(Beginning of Excerpted text)
Belmarsh: Hell
- First edition
- Author: Jeffrey Archer
- Language: English
- Genre: Autobiographical, prison
- Publisher: Macmillan
- Publication place: United Kingdom
- Published in English: 2002
- Media type: Print
- Pages: 272
- ISBN: 1-4050-2094-6
- Followed by: Wayland: Purgatory

= A Prison Diary =

Book by Jeffrey Archer

A Prison Diary is a series of three books of diaries written by Jeffrey Archer during his time in prisons following his convictions for perjury and perverting the course of justice.

Each volume is named after a part of Dante's The Divine Comedy. The volumes become progressively longer due to his stay being longer and longer at each prison in which he was confined.

==Volume 1: Belmarsh: Hell==

This book, written under the nom de plume FF 8282, documents Archer's introduction to the prison system. He was to spend the first 22 days and 14 hours in HMP Belmarsh, a double A-Category high-security prison in South London. Although Archer spent less than a month there, Belmarsh is described as a real hell-hole. Despite this, many of the inmates are extremely kind to him and regale him with anecdotes, which he duly records.
One such prisoner apparently spoken of is the inspiration to one of his short stories from Cat O'Nine Tales, "It Can't Be October Already".
On the other hand, some of the information Archer learns in his three weeks at Belmarsh is extremely disturbing, and he makes great play of imagining that the then Home Secretary, David Blunkett, ought to be reading it and asks for his attention. One theme is the fact that some inmates are thrown into cells for first time offences even though the cellmate is a hardened criminal or murderer and/or drug addict. Further, it seems there are more heroin addicts coming out of prison than going in. This is because of both random and compulsory checks in which the inmates have discovered cannabis does not leave the system any time soon, but heroin is flushed out of the body in 24 hours providing large quantities of water have been consumed. They want a drug and this is the one they can obtain.
(End of Excerpted text)
(Beginning of Information)
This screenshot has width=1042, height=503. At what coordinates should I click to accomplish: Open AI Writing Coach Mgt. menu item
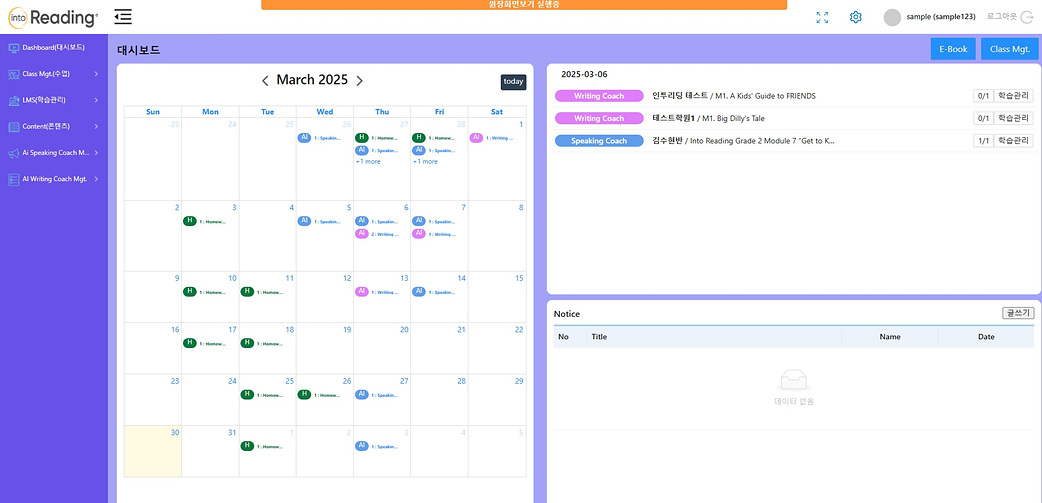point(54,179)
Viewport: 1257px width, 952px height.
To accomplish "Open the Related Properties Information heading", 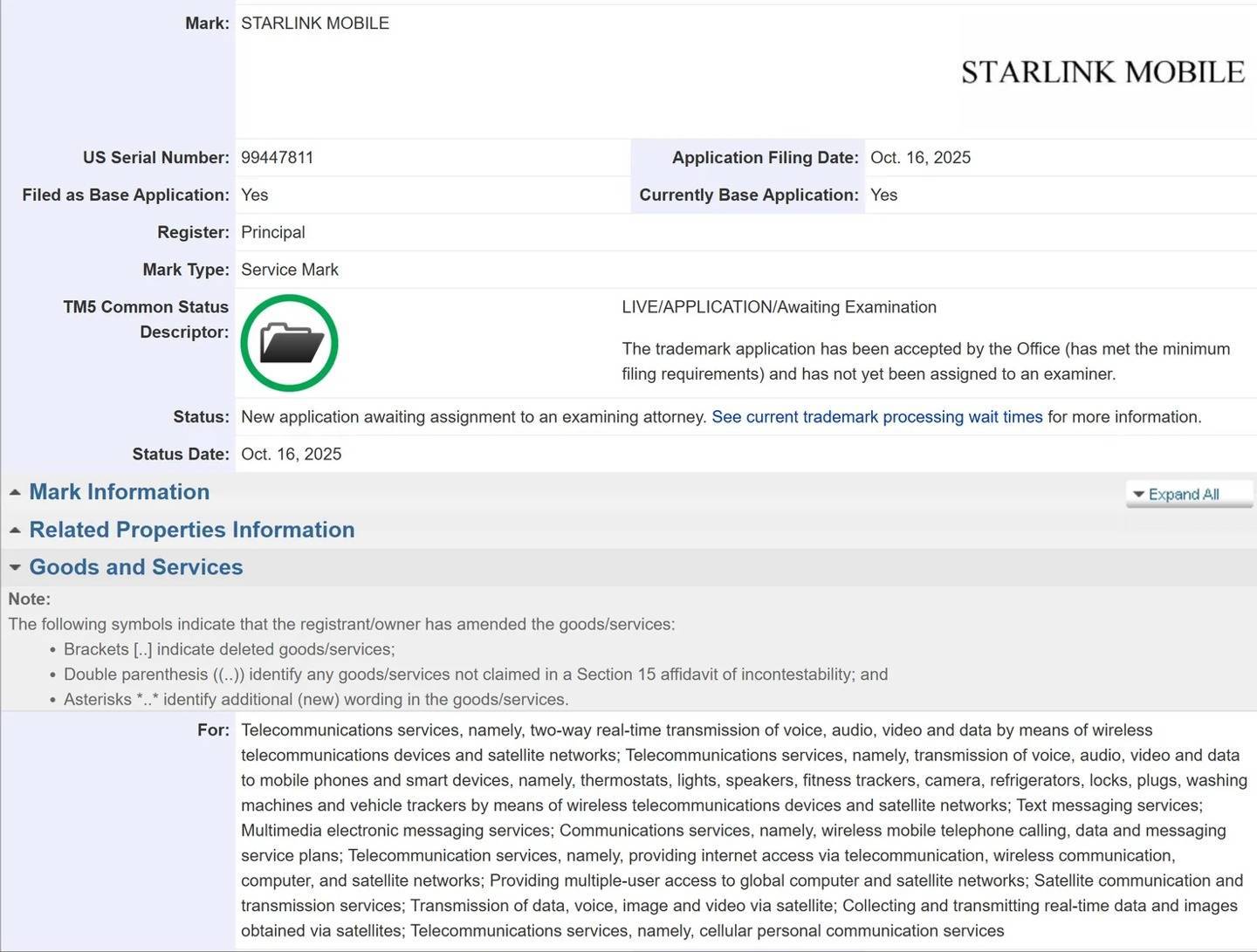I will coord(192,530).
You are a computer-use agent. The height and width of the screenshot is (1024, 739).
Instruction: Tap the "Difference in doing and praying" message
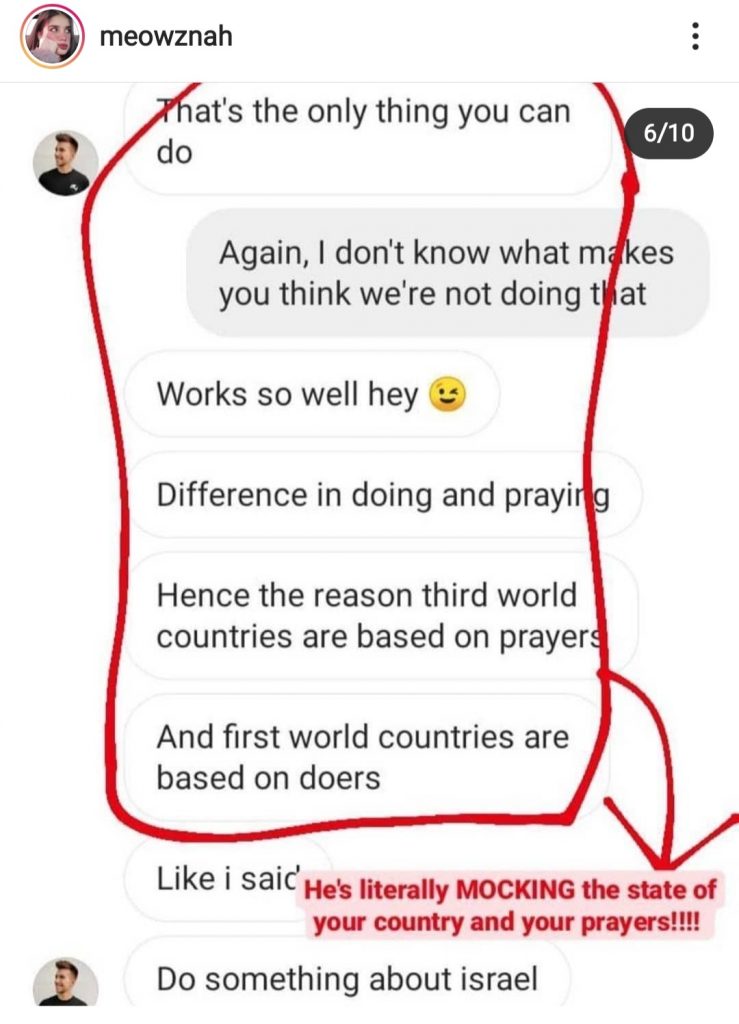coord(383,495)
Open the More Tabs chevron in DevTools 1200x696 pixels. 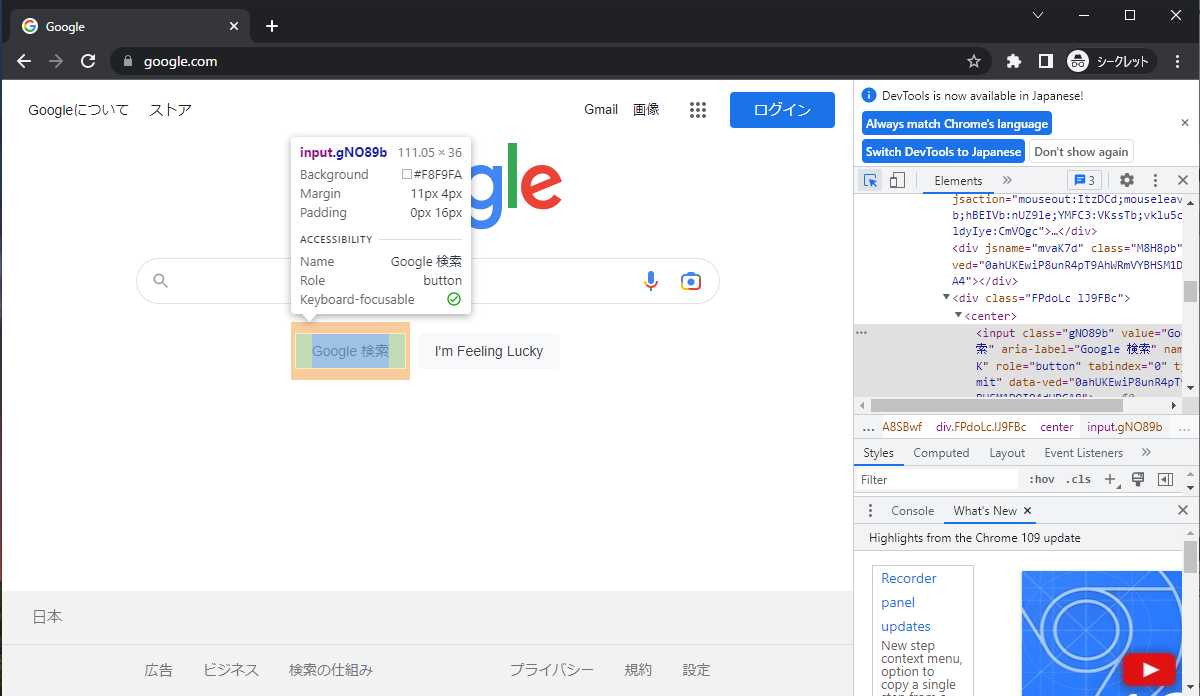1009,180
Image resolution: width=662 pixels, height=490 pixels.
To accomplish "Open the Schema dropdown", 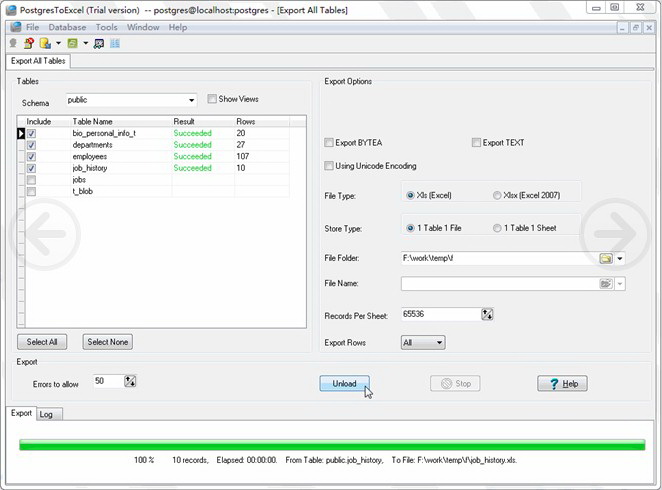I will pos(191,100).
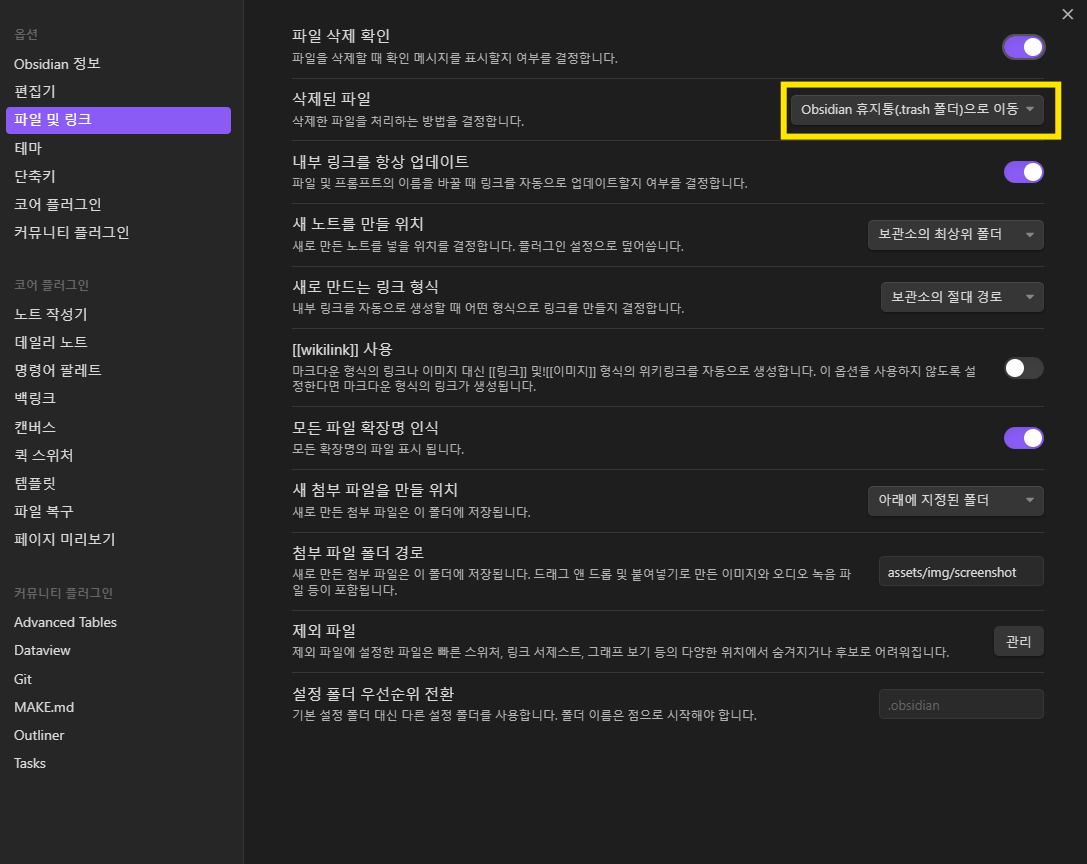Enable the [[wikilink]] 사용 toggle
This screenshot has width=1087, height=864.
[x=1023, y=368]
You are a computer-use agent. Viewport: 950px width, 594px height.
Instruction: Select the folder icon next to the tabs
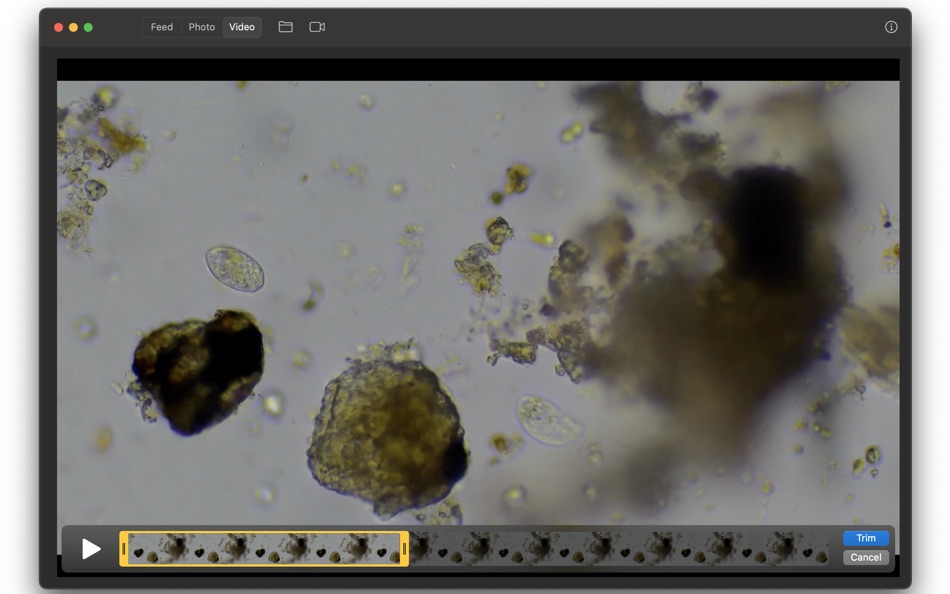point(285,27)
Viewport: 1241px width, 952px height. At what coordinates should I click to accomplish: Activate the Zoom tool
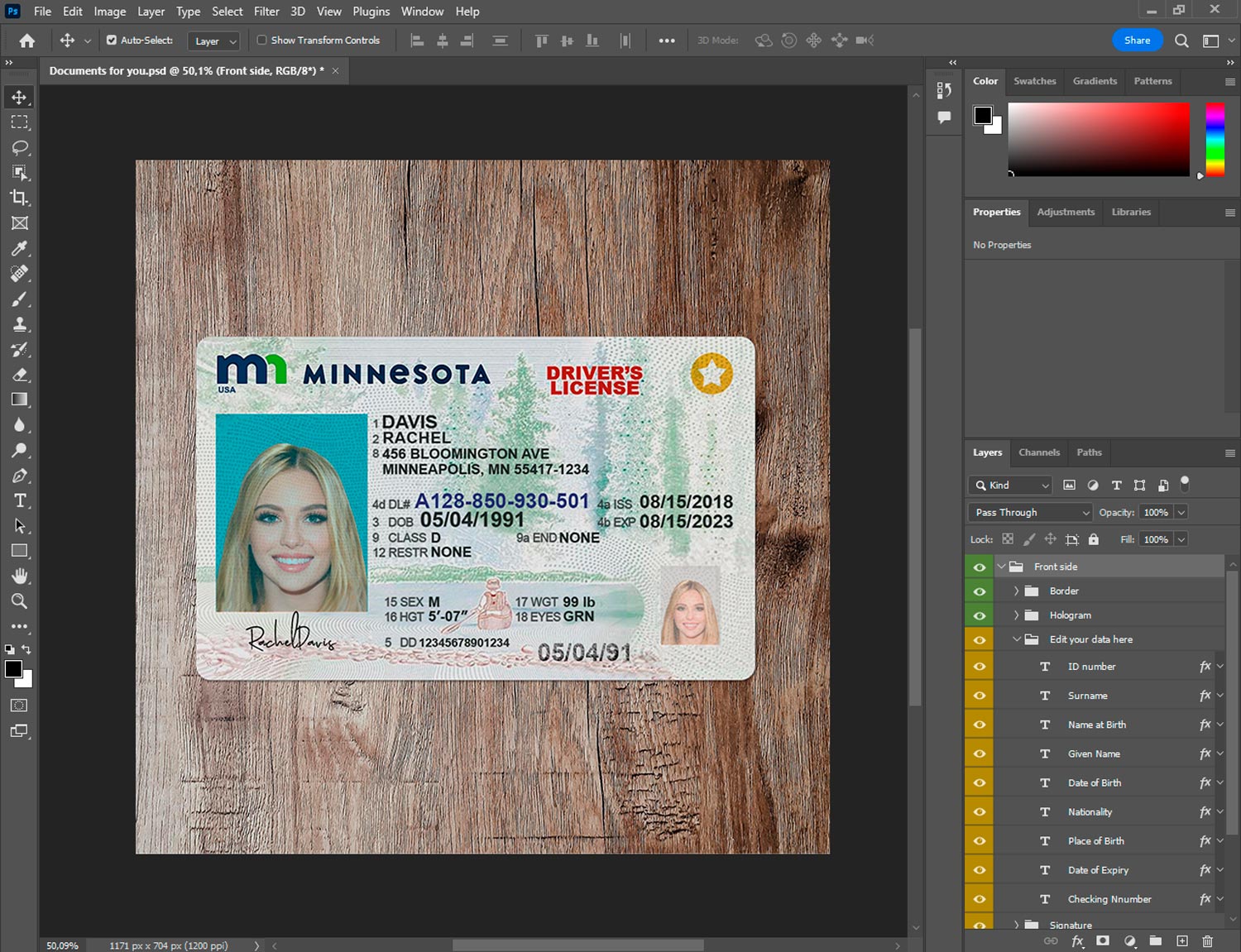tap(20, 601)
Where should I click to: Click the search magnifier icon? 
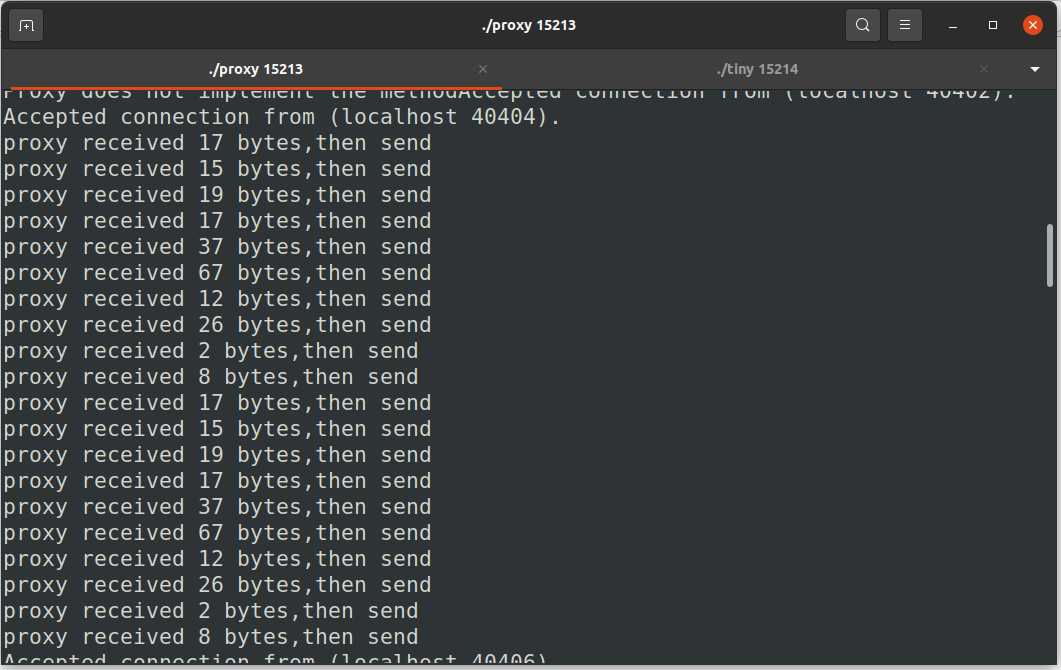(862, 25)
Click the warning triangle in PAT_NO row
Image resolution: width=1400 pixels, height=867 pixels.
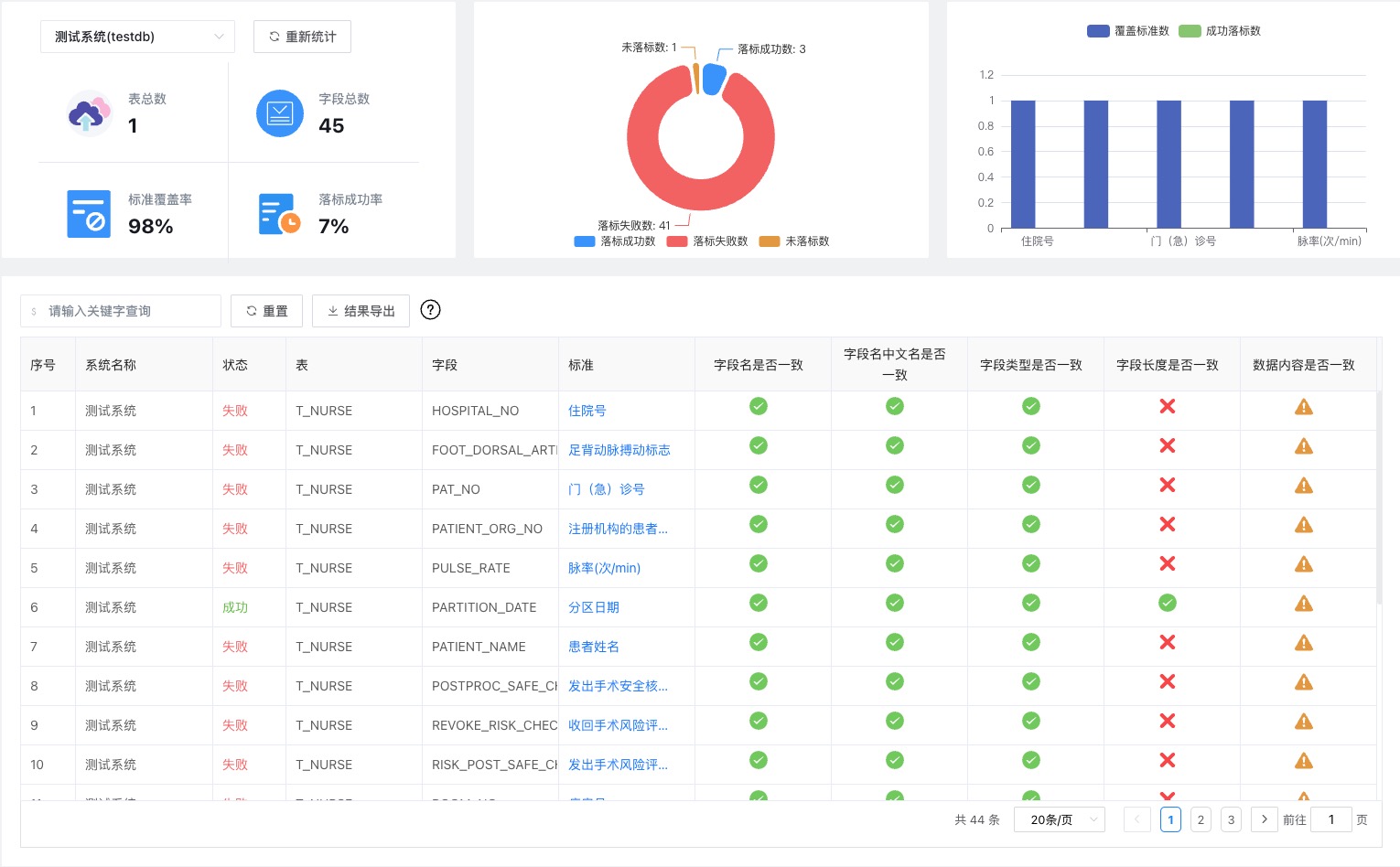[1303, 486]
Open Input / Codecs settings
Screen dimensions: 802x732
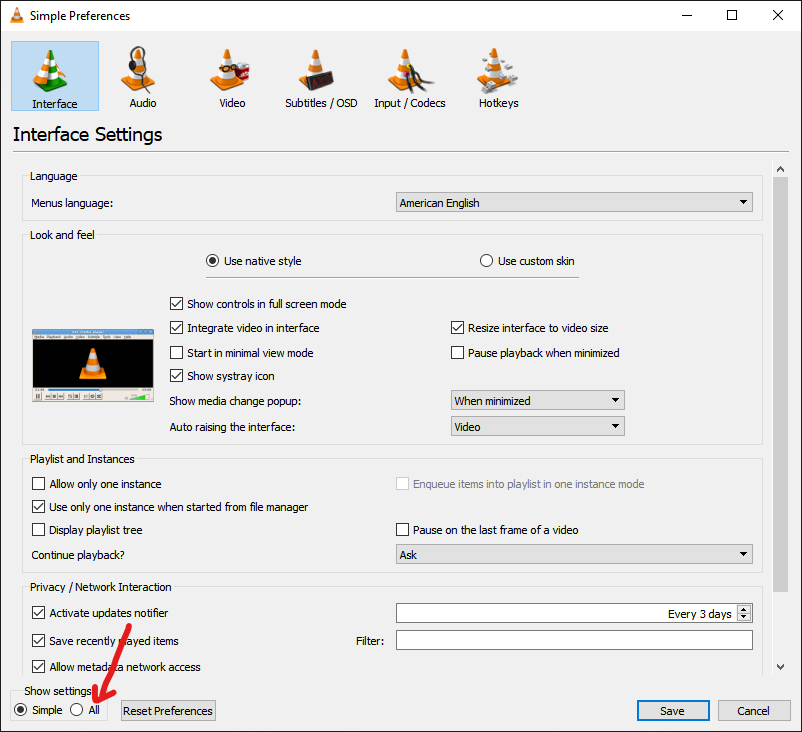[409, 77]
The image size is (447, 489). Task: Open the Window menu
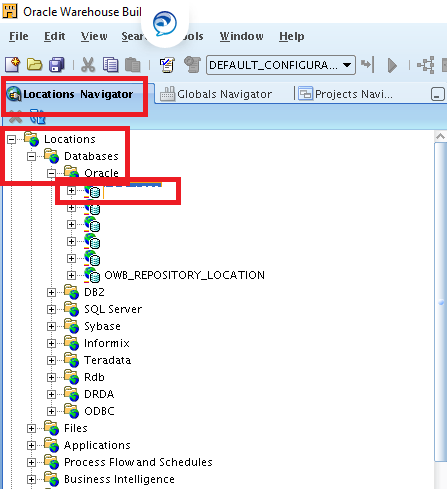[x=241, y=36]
(End of Information)
Task instructions =>
1. In the text on A Prison Diary, translate this sentence into French: "Each volume is named after a part of Dante's The Divine Comedy."
2. Pick up the text on A Prison Diary after its final sentence and continue it.
The rows are separate material and are not part of the text on A Prison Diary.

Responses per task =>
1. Chaque volume porte le nom d'une partie de La Divine Comédie de Dante.

2.
Other inmates he talked with include an experienced Listener (for the Samaritans), who had been sexually abused through much of his childhood, existing as a sex-slave, and only knew crime. The very people set up by the institutions to protect him like social workers and magistrates, judges and policemen, let him down, and also paid to abuse him. He also describes how an inmate who professed to love his books casually offered to arrange for the witness whose testimony was the main factor in Archer's conviction to be murdered in revenge. Archer learned this man was serving two life sentences for murdering a man he'd caught his wife in bed with, before raping and murdering her afterward. He comes away from the encounter very disturbed.

==Volume 2: Wayland: Purgatory==
Published: 2003

This book is much longer than the previous one and charts Archer's time in HMP Wayland, a C-Category prison near Thetford in Norfolk. The rules are more relaxed, but as the title suggests, boredom is the main enemy for all prisoners, not just Archer. He charts each day in varying levels of detail depending on whether anything of interest happens. His friends and family remain constantly faithful and carry on his appeal case while he is incarcerated. It was here that he apparently encountered another character inspiring a short story in Cat O'Nine Tales, Maestro. Archer interacted more in this prison with those inmates who could obtain for him goods and services not formally permitted by the authorities, like extra BT phone-cards. He emphasizes how ineffective prison bureaucracy is, especially how the hierarchy works or rather does not work, for example a number of personnel each claiming to be governor.

==Volume 3: North Sea Camp: Heaven==
Published: 2004

This details his time in North Sea Camp near Boston, Lincolnshire a D-category open prison. More privileges, a more relaxed regime and of course, more anecdotes from his time in prison. Archer spent almost a year in this prison and some weeks, once eligible, working in the local theatre. A minor breach of conditions during a home visit resulted in Archer being sent to B-Category HMP Lincoln for 22 days, described in a section of the book subtitled "Back to Hell". An investigation reversed the decision and he finished his sentence inside D-category HMP Hollesley Bay without opportunity for outside work, summarised in an epilogue.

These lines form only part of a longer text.